What made me write a novel about a lighthouse and a lighthouse keeper’s family? I have no idea. I do think the head is wonderful at storing up all kinds of bits and pieces, and when you go fossicking in the dark corners of your brain you find surprising stuff. Maybe lighthouses were simply lurking in a corner somewhere. Earlier in 2019 (the year I began to write Light Keeping) I had read Jeanette Winterson’s novel lighthousekeeping but it is vastly different from my own novel.
What I do know is that near the end of 2019, some free time opened up for me and I wanted to use it to write a novel about generations of one family, and about storytelling, and I had the bare bones of a story about a lighthouse keeper.
Then of course in 2020 there was the lockdown. I know what a hard time it was for many people, but for me it was a gift. There was all this time when I had no obligations because I couldn’t do anything, and we were living in this quiet house above the beach, walking every day, the sea always in front of us. That time provided a clear space in my head, when a story could expand without having to fight for space in my usual cluttery busy brain. So the bare bones began to take more shape, I discovered more about the characters, and the plot had layers instead of a single thread. I also changed the time periods of the novel. Originally it was set in 1977–85, and 2020, but it became clear very quickly that 2020 was not a good year to set a story in, so the year became 2019.

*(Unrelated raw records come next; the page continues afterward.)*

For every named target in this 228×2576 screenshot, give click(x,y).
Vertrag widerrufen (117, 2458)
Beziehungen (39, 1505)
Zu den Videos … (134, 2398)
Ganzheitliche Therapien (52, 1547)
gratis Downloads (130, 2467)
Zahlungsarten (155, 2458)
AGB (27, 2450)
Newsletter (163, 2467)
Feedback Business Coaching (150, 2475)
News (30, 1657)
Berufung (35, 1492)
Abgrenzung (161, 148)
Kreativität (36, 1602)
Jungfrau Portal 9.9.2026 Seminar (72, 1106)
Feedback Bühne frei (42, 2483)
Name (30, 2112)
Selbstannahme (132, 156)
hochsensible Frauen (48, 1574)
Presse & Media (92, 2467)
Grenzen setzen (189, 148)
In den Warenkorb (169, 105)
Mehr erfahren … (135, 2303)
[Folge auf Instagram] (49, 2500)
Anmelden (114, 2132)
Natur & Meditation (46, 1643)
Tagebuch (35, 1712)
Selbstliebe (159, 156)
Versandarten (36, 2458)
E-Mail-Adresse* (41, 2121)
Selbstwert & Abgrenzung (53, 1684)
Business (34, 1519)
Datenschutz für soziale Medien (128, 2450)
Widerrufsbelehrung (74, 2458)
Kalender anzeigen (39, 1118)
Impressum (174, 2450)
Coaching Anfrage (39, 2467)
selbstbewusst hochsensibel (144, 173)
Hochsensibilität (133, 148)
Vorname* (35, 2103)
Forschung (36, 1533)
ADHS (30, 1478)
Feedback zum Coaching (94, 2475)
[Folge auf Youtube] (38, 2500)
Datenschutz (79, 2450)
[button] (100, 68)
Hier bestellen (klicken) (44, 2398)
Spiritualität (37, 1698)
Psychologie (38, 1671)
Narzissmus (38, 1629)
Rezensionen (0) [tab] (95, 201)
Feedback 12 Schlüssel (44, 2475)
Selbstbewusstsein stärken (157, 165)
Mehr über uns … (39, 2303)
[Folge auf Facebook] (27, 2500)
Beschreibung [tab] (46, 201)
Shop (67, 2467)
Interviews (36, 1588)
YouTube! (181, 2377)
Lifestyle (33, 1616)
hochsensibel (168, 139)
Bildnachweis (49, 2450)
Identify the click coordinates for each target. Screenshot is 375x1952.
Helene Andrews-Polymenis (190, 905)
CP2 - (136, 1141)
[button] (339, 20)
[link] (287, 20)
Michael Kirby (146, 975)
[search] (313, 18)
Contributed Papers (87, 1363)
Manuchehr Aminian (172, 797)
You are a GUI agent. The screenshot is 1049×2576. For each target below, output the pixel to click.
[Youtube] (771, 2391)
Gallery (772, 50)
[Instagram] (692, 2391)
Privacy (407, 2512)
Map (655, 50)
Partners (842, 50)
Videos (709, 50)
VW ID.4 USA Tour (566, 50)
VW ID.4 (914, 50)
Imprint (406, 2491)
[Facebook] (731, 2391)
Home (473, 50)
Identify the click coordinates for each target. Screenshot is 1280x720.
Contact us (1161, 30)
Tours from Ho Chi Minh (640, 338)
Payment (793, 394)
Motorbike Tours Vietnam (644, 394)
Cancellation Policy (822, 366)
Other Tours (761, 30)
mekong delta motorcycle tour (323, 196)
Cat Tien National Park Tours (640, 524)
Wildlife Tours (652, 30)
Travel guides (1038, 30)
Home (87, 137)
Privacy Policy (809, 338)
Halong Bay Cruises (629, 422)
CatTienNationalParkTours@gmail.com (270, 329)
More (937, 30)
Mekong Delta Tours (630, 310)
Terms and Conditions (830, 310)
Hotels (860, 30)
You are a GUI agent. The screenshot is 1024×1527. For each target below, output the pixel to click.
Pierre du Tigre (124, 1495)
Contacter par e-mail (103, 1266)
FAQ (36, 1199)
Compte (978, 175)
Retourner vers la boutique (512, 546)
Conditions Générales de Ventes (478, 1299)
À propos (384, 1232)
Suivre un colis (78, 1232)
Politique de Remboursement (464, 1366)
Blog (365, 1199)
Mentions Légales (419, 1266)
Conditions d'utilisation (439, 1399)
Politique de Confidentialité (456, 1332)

When I started writing, I knew very little about the automation and de-manning of lighthouses, and how lighthouse keepers were losing not only their jobs, but their way of life. But as I began to read more of this history, I realized that it had dominated the 1970s, even though it had already been going on for decades. The uncertainty that lighthouse keepers lived with, the very poor handling of the process, the sympathy for the keepers – it all worked its way into the heart of the novel, and in fact became a defining part of the family’s history.
And more and more I began to pull in parts of my own family history, in particular the story of my great grandfather, Charles Hayward, a seafaring man who arrived in New Zealand in 1855, and spent his life on or beside the sea before drowning when his own boat capsized in 1887. I’ve never drawn on my family history in this way, and somehow, although the story is entirely fictional (and I’ve been loose in my use of the family history!) it’s made the novel personal as well. It became a challenge – where else could I pull in small snippets of family stories or memories? Late in the piece I added a new chapter, where the grandmother Annie is reclaiming an overgrown garden. I thought, this isn’t any old garden, and I gave it terraces shored up by rock walls full of oxalis – exactly the front garden of my parents’ home in Brooklyn, Wellington, where I grew up.
This story is about consequences: the consequences of tragedy in the lives of children; the consequences of poorly-managed technological change in individuals’ lives; the consequences of determined optimism. I’m an optimist myself, and although there are some tough parts of this novel, I wanted to finish it with hope.
One last thing I learnt while I was writing this novel (well, writing a novel teaches you many things, but this is the last I’m going to write about here); I learnt to use language a little more expansively. I’ve always been quite a spare understated writer. But I love words, and I decided to allow myself – or encourage myself – to use more of them! The only person who will notice that probably is me, but it gave me a lot of pleasure.
We live in a house above Tītahi Bay, north of Wellington. We have a big ocean view, and now, late afternoon, the sky is clear and a very pale yellow-blue, and the sea is unusually calm. In a northerly it’s full of wild white water. At this time of day, flocks of birds stream past, heading towards Mana Island to roost for the night. The light sky, and the birds, remind me of the cover of Light Keeping. We can’t see Mana Island, but we can see the sharp silhouette of Kāpiti Island, and closer, the rocky point beyond Plimmerton falling into the sea. We are surrounded by beauty, and I just hope I’ve been able to catch some small part of it in this novel.